Dr. Rob Horowitz heard two very different reactions from two young, immunocompromised men when he asked them what kind of medical care they would want if they got sick with COVID-19.
“One of these young men said, ‘I want to stay out of that frickin’ hospital. I do not want to go back to the hospital. I will not be on a machine, and I will not die on a machine.’ And the other said, ‘I want to do everything possible to live another day.’ ”
Horowitz, the chief of palliative care at Strong Memorial Hospital, said those divergent views are not unusual.
But they illustrate the range of emotions that confronts palliative care doctors, who develop plans for critically ill patients.
Now, as the number of people in intensive care for COVID-19 treatment grows, more doctors are finding themselves grappling with issues that, in normal times, are left to those specialists.
Administrators at both the University of Rochester Medical Center and Rochester Regional Health have begun putting together trainings for non-specialists to prepare them for those conversations.
At Rochester Regional’s Unity Hospital, chief medical officer Dr.
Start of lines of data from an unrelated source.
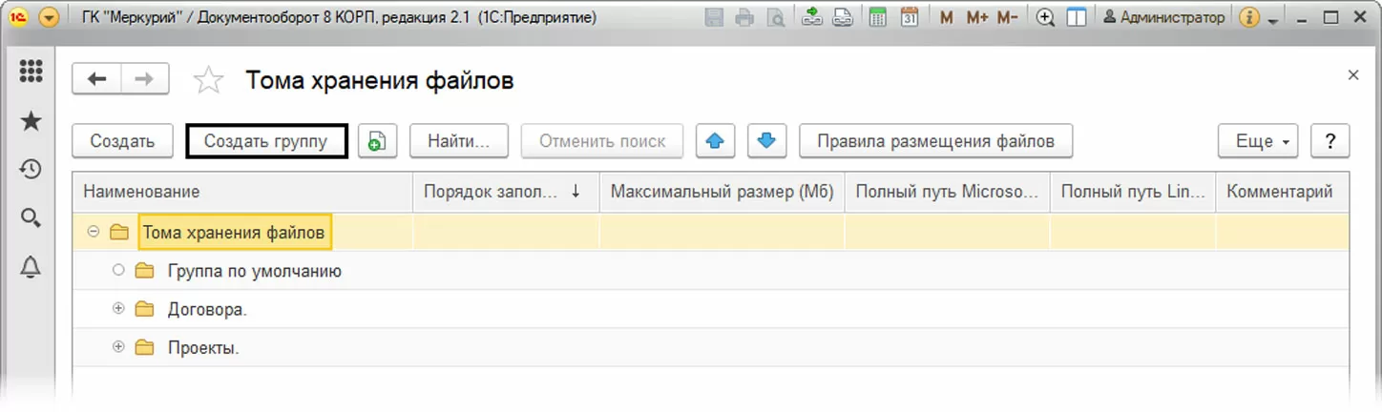Click the copy-item icon with green plus
The width and height of the screenshot is (1382, 412).
377,141
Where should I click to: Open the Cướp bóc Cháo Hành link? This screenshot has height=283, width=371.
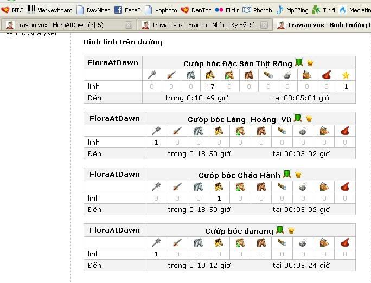coord(239,175)
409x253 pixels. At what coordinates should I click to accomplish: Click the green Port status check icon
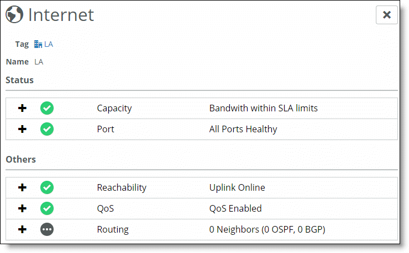click(47, 129)
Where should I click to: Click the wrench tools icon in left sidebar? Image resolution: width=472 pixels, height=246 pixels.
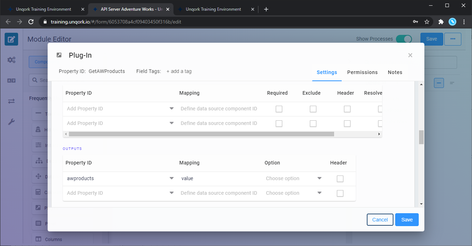click(x=11, y=122)
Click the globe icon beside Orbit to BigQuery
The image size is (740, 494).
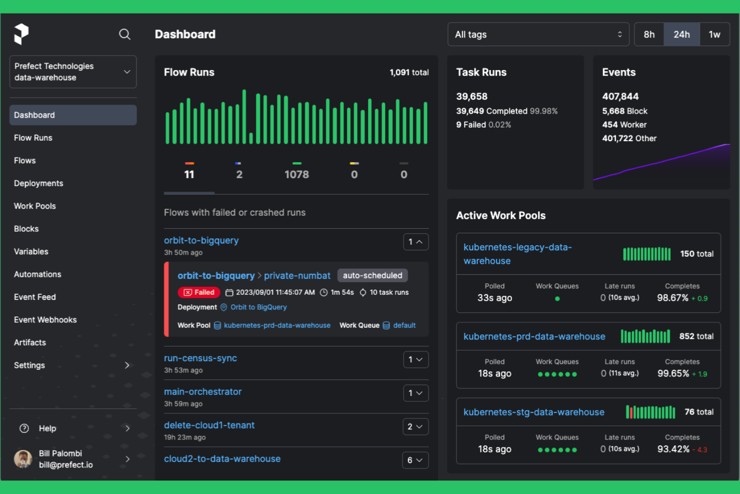tap(223, 307)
Manuel Matos said he wants clinicians to be asking patients about their treatment preferences as part of the routine hospital admission process.
Most people with COVID-19 do get better, Matos said, but patients who deteriorate can do so quickly, ending up on a ventilator before they have time to discuss their wishes.
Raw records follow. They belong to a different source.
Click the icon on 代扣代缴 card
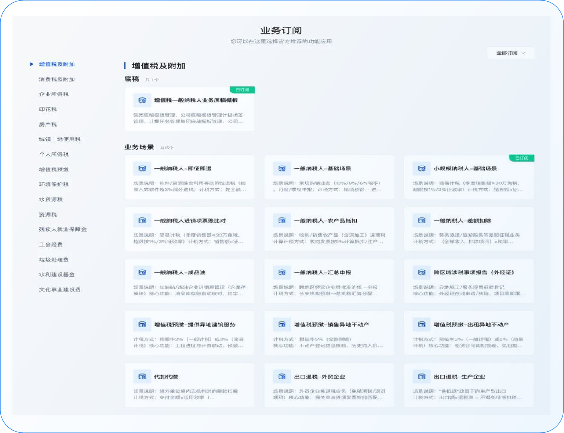(142, 377)
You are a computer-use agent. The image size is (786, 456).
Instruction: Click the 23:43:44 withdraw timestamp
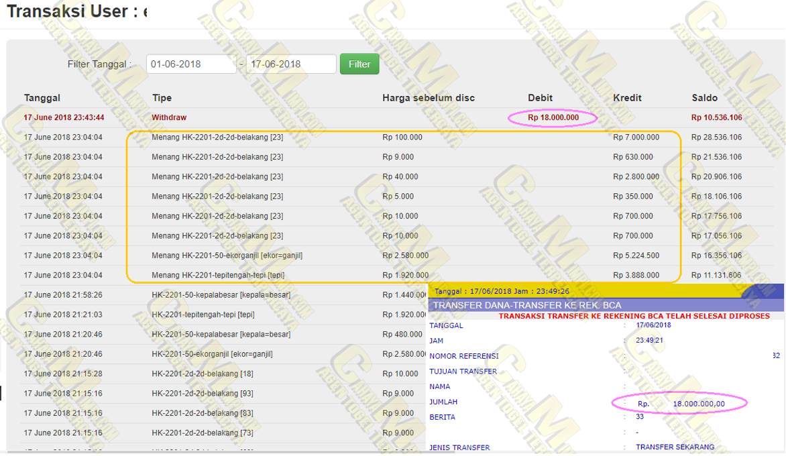[x=64, y=117]
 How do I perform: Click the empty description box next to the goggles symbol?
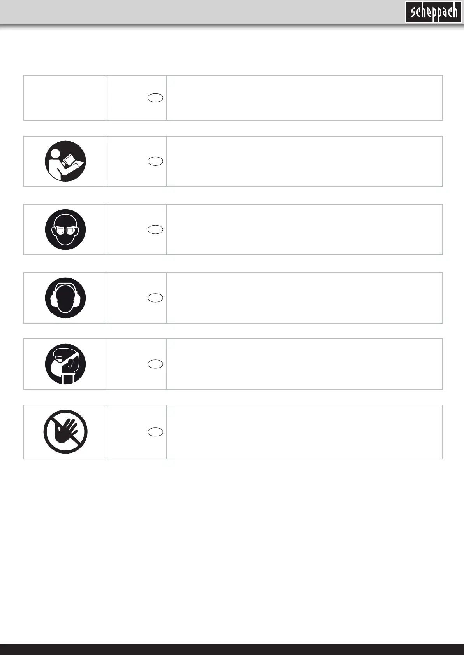pyautogui.click(x=304, y=229)
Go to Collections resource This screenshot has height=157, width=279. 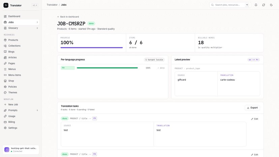(x=21, y=46)
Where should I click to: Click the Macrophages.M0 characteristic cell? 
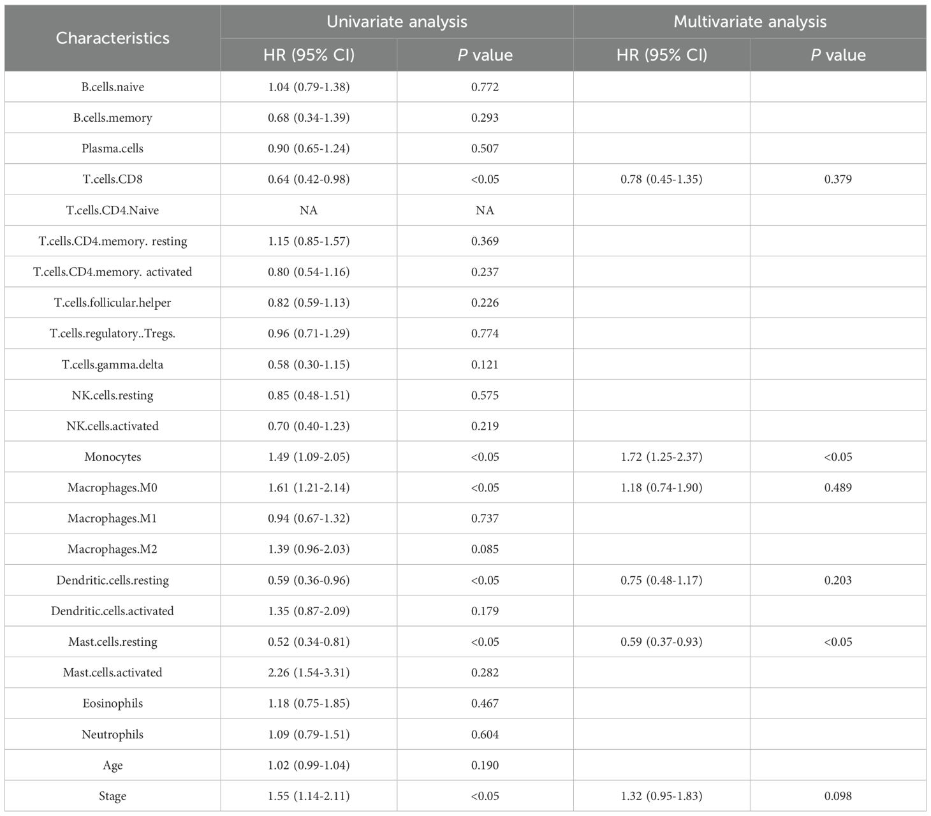[112, 488]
Ventilators can save lives, but they can also cause lasting damage to cognition and breathing.
Sometimes patients say they want the hospital to do “everything possible” to extend their lives, Matos said. But doctors sometimes should slow down and check: “Do they really understand what ‘everything’ means?”
Matos and Horowitz said good palliative care needs to strike a balance between being realistic and reassuring.

“It’s hard to give bad news, and so practicing giving very explicit bad news compassionately is what we do,” Horowitz said.
For doctors who are not ready for those conversations, it’s tempting to downplay the severity of the situation, he said.
He’s held online training sessions for more than 700 people at URMC since the pandemic began, he said.
“Pretend though it is, it becomes very real,” Horowitz said, describing a recent online class where he and an actor playing the role of a sick patient both ended up crying.
“I’m good with that. I’m OK with that,” he said. “It made it very real for her and for me and for all of us.”